Condominium to settle lawsuit over resident

who wanted grandkids to visit

Article Courtesy of the Naples Daily News

June 25, 2005

In a settlement with a resident who sued when she was barred from having her 5-year-old grandchildren visit for a week, officials at a North Naples condominium will pay more than $11,500 and drop its age-restriction rules, which state officials called illegal under Florida law.

Windemere Inc. didn't admit liability but agreed to settle the lawsuit, filed by the Florida Attorney General's Office on behalf of the children's grandparents, Richard and Jean Quinn.

Jean Quinn had asked permission of the board of directors at Windemere, 2650 Gulf Shore Blvd. N., for her grandchildren to stay at her condo between March 24 and April 4, 2005. The board denied the request, citing its policy barring non-immediate family members if the owner isn't present. Jean Quinn has only a minority ownership of the condo unit, and the majority owner, her sister, wasn't a party to Quinn's request.

But state officials argued Windemere's regulation was discriminatory under the state Fair Housing and Civil Rights acts, according to the lawsuit, filed Feb. 2 in Collier County Circuit Court.

Shortly after the state filed the suit, the two sides entered an agreement temporarily lifting the ban to allow Quinn's grandchildren to visit. And the attorneys entered into a settlement, called a consent decree, that drops the suit in exchange for concessions from Windemere. Judge Daniel R. Monaco approved the agreement June 2.

Windemere will void its age-restriction rules relating to minors and will distribute copies of the amended rules to all its owners, guests and renters, according to the consent decree.

Windemere also must write a letter of apology to the Quinns and reimburse Jean Quinn and her sister, Mary Clare Broadbent, "for the share of assessments levied upon Unit 704 by the board to fund its expenses of the litigation, including, but not limited to, attorneys fees, damages and civil penalties." The court records don't say how much money that involved.

And Windemere must pay $11,550 to the Attorney General's Office for attorneys' fees, costs and penalties allowable under the state Civil Rights Act.

Dennis Cronin, a Naples attorney representing Windemere, said he contacted his clients to see if they had a comment on the case. They had none, he said Friday.

Gladys Perez, an assistant attorney general representing the Quinns, was unavailable for comment Thursday and Friday.

The suit was filed against Windemere, and its president, vice president, secretary and directors. The suit said the Florida Civil Rights Act protects people from discrimination based on race, color, religion, sex, national original, age, handicap, or familial status.

The issue of disagreement involved each side's definition of familial status and Jean Quinn's lack of full ownership of the unit.

Under its now former restrictions, in the owner's absence no minor under age 16 who doesn't have a "familial status" could be permitted inside the condo.
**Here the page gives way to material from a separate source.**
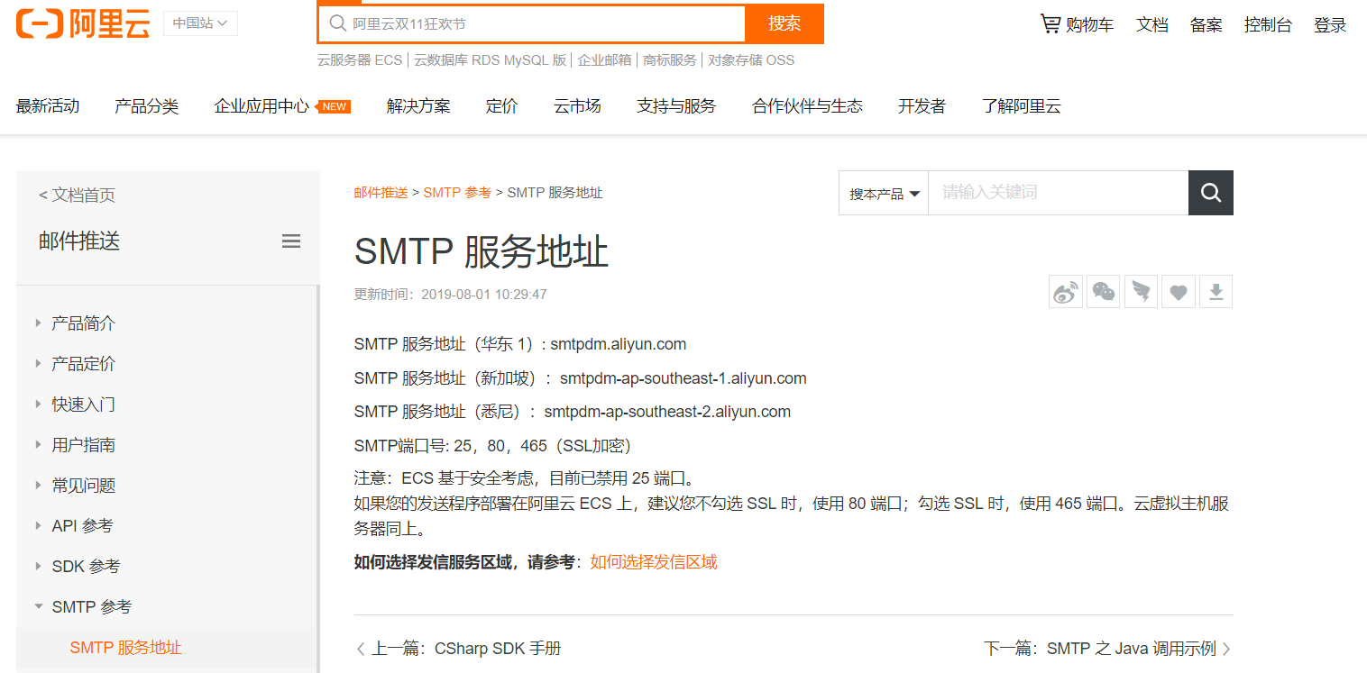The image size is (1367, 673).
Task: Open the sidebar hamburger menu beside 邮件推送
Action: click(290, 241)
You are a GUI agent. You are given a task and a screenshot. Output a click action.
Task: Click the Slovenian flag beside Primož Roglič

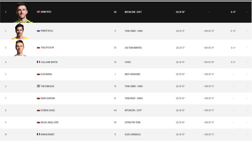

And a visit by someone other than "immediate family" parents, siblings, children and spouses required special approval of the condo board of directors.
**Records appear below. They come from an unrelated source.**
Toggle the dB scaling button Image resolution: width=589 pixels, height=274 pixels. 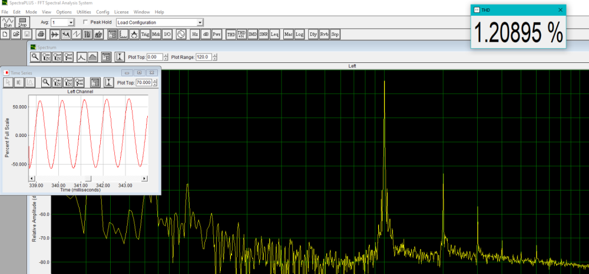(x=206, y=35)
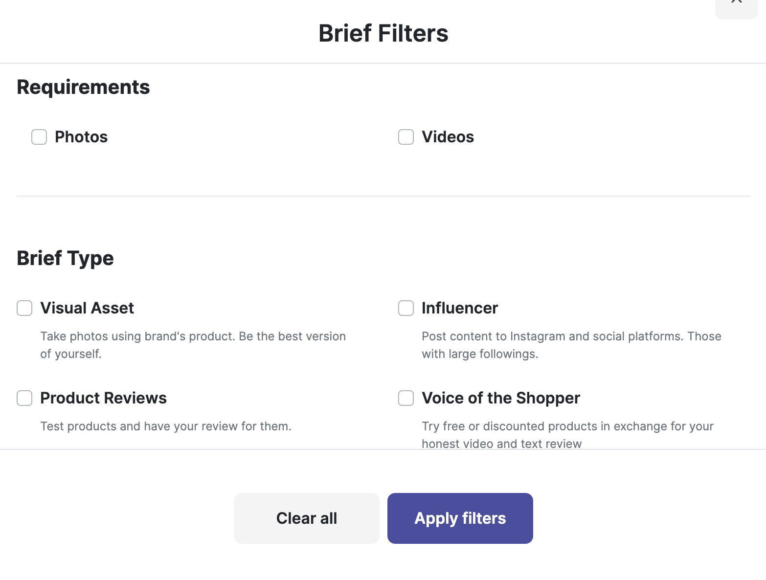Click the Requirements section heading
The width and height of the screenshot is (766, 580).
click(x=83, y=87)
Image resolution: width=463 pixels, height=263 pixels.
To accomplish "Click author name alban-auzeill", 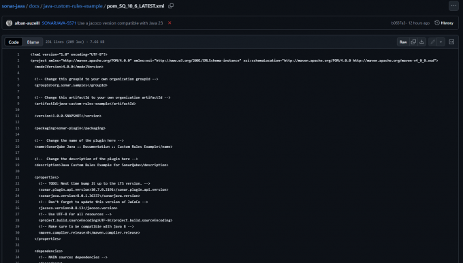I will coord(27,23).
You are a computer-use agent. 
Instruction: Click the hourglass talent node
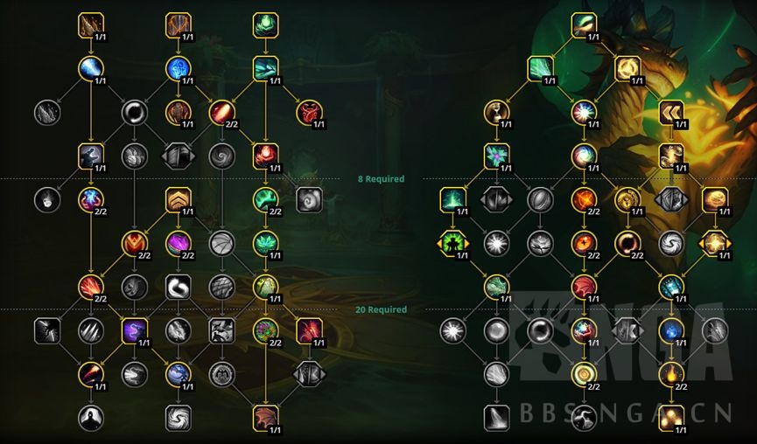point(497,113)
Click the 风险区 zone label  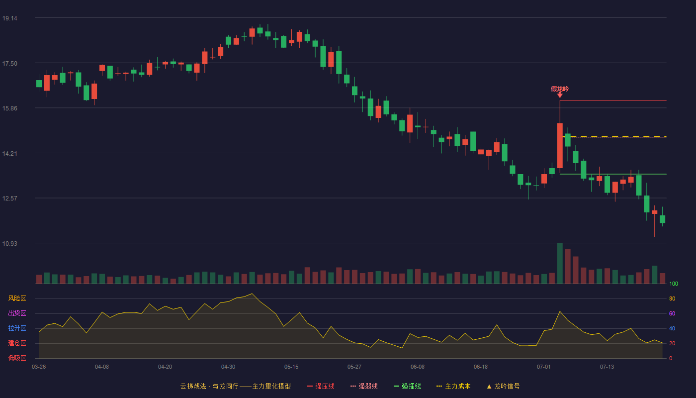(17, 299)
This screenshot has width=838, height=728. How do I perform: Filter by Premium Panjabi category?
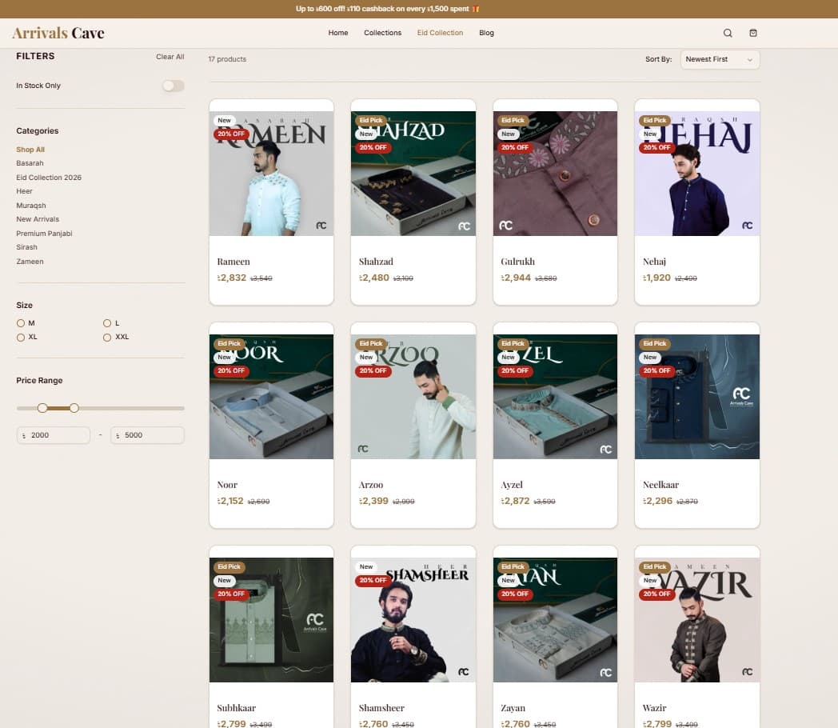click(44, 234)
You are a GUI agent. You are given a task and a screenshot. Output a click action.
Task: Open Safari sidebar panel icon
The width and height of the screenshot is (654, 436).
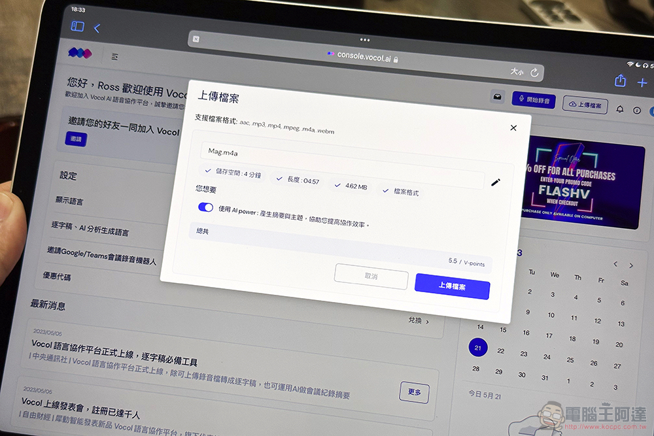click(x=78, y=27)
Jean Quinn owns a 25 percent interest in unit 704; her sister owns 75 percent. According to the lawsuit, Windemere required that one person be designated as owner. So Quinn was not the designated owner and didn't have a right to visitation by the grandchildren, Windemere officials argued.

However, the Attorney General's Office pointed to a state law that defines familial as a parent or other person having legal custody of such individual or "a designee of a parent or other person having legal custody, with the written permission of such parent or other person."

That definition qualified the grandchildren as familial, the suit argued, even though they weren't immediate family as defined by the condominium association.

Also under the settlement, Windemere must agree to document any complaints of discrimination and forward them to the State Attorney General.


It must post a U.S. Housing and Urban Development fair housing poster in a conspicuous location in the condo. And it must host a live educational program about federal and state fair housing laws for its board members.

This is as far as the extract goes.